PhD-candidate Emma Children's Hospital, Amsterdam UMC Amsterdam, Noord-Holland, Netherlands
Background: High flow nasal cannula (HFNC) has emerged in neonatal care to overcome the disadvantages of nasal continuous positive airway pressure (nCPAP), such as discomfort and nasal trauma. In many centers, nCPAP is still the preferred initial mode of respiratory support post-delivery in preterm infants, but during the first week(s) of life many infants are transitioned from nCPAP to HFNC. The long-term effects of HFNC after a stabilization period with nCPAP on lung growth have not yet been studied. Objective: This study investigated the impact of HFNC implementation on body weight and length as a proxy for lung growth at six months corrected age (CA) in preterm infants. Design/Methods: This population based retrospective cohort study included infants born at < 30 weeks gestational age (GA), admitted < 24 hours after birth to the neonatal intensive care unit of the Amsterdam UMC between 2009-2018, and surviving to six months CA. Two epochs were formed; the nCPAP cohort consisted of preterm infants born between 2009-2012 only treated with nCPAP and weaned to low flow nasal cannula (LFNC), and the HFNC cohort consisted of preterm infants born between 2015-2018 treated with nCPAP, HFNC and LFNC. The primary outcomes were bodyweight and length at six months CA. Multivariate analysis was used after multiple imputation, using a linear or logistic regression depending on the outcome. Results: Of the 598 eligible infants, 271 infants (86.6%) in the nCPAP cohort and 239 infants (83.5%) in the HFNC cohort were included at six months CA with a median GA of 28.1 and 27.6 weeks, respectively. Perinatal characteristics and morbidities were comparable between the epochs (data not shown). No differences in body weight and length at six months CA were reported between the cohorts (Table 1). Infants in HFNC epoch had a prolonged cumulative duration of noninvasive continuous distending pressure (CDP) compared with the nCPAP epoch (31.1 days versus 19.8 days, p< 0.01). Furthermore, in HFNC epoch there was a shift from moderate BPD (odds ratio 0.32, p=0.02) to severe BPD (odds ratio 2.07, p=0.01), compared with nCPAP epoch, after adjusting for confounding variables.

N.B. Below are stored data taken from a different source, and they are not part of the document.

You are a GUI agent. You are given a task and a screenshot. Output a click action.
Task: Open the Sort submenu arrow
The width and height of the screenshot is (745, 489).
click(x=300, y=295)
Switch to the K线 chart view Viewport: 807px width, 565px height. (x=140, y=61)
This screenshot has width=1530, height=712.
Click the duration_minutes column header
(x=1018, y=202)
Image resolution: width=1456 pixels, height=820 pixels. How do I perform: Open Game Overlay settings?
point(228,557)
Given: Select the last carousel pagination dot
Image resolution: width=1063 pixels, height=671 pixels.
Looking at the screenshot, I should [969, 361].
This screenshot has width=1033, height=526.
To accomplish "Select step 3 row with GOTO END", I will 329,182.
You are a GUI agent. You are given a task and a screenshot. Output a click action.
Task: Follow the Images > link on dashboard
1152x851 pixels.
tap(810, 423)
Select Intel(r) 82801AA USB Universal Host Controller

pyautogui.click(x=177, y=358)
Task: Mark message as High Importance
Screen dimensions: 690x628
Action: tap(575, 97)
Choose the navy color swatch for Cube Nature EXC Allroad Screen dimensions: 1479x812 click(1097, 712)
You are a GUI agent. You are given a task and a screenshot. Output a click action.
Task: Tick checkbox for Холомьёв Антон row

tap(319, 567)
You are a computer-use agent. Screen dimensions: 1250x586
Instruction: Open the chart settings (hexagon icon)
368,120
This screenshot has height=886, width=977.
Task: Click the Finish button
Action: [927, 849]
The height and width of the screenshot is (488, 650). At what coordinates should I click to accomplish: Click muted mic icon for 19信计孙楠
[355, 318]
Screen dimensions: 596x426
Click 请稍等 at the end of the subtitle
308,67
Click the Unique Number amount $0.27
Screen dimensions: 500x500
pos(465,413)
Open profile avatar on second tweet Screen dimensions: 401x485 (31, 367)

Conclusion(s): The introduction of HFNC as an alternative mode of support for nCPAP did not seem to impact estimated lung growth, compared to exclusive nCPAP support, in preterm infants born < 30 weeks at six months CA. However, the implementation of HFNC did result in an increased cumulative duration of noninvasive CDP and shift from moderate to severe BPD. Further studies are needed to investigate the long-term effect of HFNC on lung development in childhood.